На следующий день странный приступ повторился.
Невролог надел Мэтью шлем с закрепленными на нем электродами, чтобы измерить электрическую активность мозга, и у мальчика обнаружились явные признаки эпилепсии. Мэтью были назначены противосудорожные препараты.
Лекарства помогли, но ненадолго. Вскоре у ребенка начались серии некупируемых приступов: сначала раз в час, потом в три четверти часа, затем в полчаса — так у роженицы сокращаются промежутки между схватками. Через какое-то время приступы происходили уже каждые две минуты.
С началом очередной серии Валери и ее муж Джим отвозили сына в больницу, где он оставался на несколько дней, а то и недель. После нескольких таких серий наученные опытом родители дожидались, пока частота «схваток» достигнет двадцати минут, звонили в больницу предупредить, что едут, сажали сына в машину и по дороге заезжали в «Макдоналдс» купить ему что-нибудь поесть.
Сам Мэтью между приступами изо всех сил старался радоваться жизни.
Каждый год мальчик по десятку раз попадал в больницу. Так продолжалось три года. Валери с Джимом горько оплакивали потерю здорового сына: нет, ему не грозило умереть, но ребенок больше не мог жить нормальной жизнью. Мать с отцом прошли горестный путь от гнева на злую судьбу до отрицания. Их понятия о нормальной жизни неумолимо менялись. И вот пришел момент, когда во время трехнедельного пребывания Мэтью в больнице неврологи признали, что его болезнь слишком серьезна, чтобы справиться с ней силами местной больницы.
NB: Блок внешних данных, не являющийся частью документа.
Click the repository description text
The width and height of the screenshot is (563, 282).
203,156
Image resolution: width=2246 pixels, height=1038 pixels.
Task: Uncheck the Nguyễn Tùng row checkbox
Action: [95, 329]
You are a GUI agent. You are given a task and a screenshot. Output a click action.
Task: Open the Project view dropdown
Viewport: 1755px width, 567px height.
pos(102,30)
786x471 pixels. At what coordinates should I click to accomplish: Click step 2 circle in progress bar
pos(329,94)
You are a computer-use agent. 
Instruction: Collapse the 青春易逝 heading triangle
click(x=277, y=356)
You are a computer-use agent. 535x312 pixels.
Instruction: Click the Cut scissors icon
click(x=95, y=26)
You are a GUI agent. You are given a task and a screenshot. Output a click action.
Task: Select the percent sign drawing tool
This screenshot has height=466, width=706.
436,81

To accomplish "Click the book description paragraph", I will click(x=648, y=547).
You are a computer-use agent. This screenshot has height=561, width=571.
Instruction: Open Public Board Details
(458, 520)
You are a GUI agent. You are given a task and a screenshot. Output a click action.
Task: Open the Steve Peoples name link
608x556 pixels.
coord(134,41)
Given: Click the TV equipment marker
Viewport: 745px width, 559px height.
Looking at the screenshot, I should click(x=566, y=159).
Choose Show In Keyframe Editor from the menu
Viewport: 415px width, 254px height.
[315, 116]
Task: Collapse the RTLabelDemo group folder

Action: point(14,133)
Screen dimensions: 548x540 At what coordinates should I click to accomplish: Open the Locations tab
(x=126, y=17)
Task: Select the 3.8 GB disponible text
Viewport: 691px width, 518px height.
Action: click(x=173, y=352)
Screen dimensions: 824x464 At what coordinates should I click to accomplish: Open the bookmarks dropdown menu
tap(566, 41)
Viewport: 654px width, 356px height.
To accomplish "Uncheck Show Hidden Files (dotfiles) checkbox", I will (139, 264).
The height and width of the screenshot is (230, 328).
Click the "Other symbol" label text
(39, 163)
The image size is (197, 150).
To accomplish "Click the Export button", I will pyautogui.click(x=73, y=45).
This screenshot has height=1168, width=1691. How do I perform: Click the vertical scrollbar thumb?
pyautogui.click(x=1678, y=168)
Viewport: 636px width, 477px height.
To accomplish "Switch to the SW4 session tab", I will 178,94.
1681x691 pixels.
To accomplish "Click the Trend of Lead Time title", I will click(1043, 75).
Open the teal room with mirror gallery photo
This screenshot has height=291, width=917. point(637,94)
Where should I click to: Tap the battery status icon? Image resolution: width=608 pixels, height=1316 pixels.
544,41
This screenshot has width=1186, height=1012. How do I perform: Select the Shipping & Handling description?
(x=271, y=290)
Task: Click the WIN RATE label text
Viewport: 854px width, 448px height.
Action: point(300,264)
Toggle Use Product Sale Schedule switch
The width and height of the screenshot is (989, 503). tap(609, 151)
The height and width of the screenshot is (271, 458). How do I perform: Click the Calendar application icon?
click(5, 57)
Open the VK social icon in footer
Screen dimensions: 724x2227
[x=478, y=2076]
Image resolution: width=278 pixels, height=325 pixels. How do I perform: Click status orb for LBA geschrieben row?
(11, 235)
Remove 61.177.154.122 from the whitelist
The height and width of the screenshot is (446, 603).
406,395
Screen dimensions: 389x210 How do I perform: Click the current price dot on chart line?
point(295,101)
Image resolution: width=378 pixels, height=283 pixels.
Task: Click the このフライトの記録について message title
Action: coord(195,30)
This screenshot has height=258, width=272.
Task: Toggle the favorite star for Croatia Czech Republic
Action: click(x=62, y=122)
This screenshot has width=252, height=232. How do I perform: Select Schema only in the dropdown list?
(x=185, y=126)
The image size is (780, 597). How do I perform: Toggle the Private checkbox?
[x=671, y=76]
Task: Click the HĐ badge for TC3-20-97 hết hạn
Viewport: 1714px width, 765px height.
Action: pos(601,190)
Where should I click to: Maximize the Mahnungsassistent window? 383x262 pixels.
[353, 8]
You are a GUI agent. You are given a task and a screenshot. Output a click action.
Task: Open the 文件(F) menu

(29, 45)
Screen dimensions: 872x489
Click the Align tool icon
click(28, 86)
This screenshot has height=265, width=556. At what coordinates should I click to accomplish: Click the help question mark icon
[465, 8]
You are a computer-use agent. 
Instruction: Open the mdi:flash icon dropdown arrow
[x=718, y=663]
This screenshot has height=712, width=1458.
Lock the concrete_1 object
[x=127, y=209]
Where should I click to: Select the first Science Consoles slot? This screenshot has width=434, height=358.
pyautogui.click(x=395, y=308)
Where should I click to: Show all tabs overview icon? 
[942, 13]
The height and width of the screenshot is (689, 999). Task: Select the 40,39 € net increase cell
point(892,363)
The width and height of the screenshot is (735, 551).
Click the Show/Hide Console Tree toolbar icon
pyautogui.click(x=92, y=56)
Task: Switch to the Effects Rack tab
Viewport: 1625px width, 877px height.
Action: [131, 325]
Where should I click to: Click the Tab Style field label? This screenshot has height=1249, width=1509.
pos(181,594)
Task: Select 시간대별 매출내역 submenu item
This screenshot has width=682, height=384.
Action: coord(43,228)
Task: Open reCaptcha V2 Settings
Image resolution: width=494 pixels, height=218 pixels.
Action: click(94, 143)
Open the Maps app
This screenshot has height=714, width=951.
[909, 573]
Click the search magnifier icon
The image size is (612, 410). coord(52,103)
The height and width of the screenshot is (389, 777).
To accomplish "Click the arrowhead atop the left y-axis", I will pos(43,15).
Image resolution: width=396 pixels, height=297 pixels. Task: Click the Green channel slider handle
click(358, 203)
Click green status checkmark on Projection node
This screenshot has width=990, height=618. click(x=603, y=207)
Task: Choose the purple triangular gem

Родители наняли самолет санитарной авиации и перевезли сына из Альбукерке в балтиморский госпиталь Джонса Хопкинса на Восточном побережье. Там, в педиатрическом отделении интенсивной терапии, они узнали, что у Мэтью редкое хроническое воспалительное заболевание — энцефалит Расмуссена. Коварство этой болезни в том, что она поражает не какой-то один малый участок мозга, а целое полушарие. Валери и Джим изучали возможные варианты лечения и очень встревожились, узнав, что единственный известный способ облегчить состояние Мэтью — гемисферэктомия, то есть хирургическое удаление пораженного полушария мозга. «Я не могу вспомнить ни слова из того, что позже говорили врачи, — рассказывала Валери. — Просто отключалась, как будто со мной говорили на незнакомом языке».
Валери с Джимом пробовали другие методы лечения, но они не дали результата. Через несколько месяцев Валери позвонила в госпиталь Джонса Хопкинса, чтобы назначить день операции, и врач спросил: «Вы уверены?»
«Да», — ответила Валери.
«И сможете каждый день смотреть себе в глаза в зеркале, зная, что сами приняли такое решение?»
От бесконечной съедающей их тревоги Валери и Джим лишились сна. Переживет ли Мэтью операцию? Насколько вообще возможно жить при отсутствии половины мозга? И даже если возможно, не обречен ли Мэтью после удаления одного полушария получить инвалидность настолько тяжелую, что жизнь с ней немногим лучше смерти?
Но другого выхода не было. Нормальная жизнь под дамокловым мечом ежедневных множественных эпилептических припадков попросту нереальна. Родители ловили себя на том, что взвешивают, стоит ли неясный исход хирургического вмешательства того ущерба, который болезнь гарантированно нанесет их сыну.
В назначенный день они снова привезли Мэтью в Балтимор. И вот уже под маской детского размера мальчик погружается в анестетический сон. Лезвие скальпеля осторожно делает разрезы на обритой коже головы. Костная дрель высверливает в черепе круглое трепанационное отверстие.
На протяжении нескольких часов хирург кропотливо удалял нежную розоватую мозговую ткань, составлявшую основу интеллекта Мэтью, его эмоций, способности говорить, чувства юмора, страхов и привязанностей. Извлеченная ткань, бесполезная в отрыве от своей биологической среды, отправлялась в маленькие контейнеры. Опустевшая половина черепа Мэтью медленно заполнялась спинномозговой жидкостью, что в ходе нейровизуализации отображалось черным пятном (рис. 1.1)2.
Рис. 1.1. У Мэтью хирургически удалена половина головного мозга
Источник: Kliemann D., et al. (2019). Intrinsic functional connectivity of the brain in adults with a single celebral hemisphere. Cell Reports. 2019 Nov 19; 29 (8): 2398–2407. © 2019, with permission from Elsevier
Позже, уже в послеоперационной палате, родители Мэтью пили больничный кофе стакан за стаканом, ожидая, когда сын проснется после наркоза. Каким он теперь будет, их мальчик? Кем вырастет, имея всего половину мозга?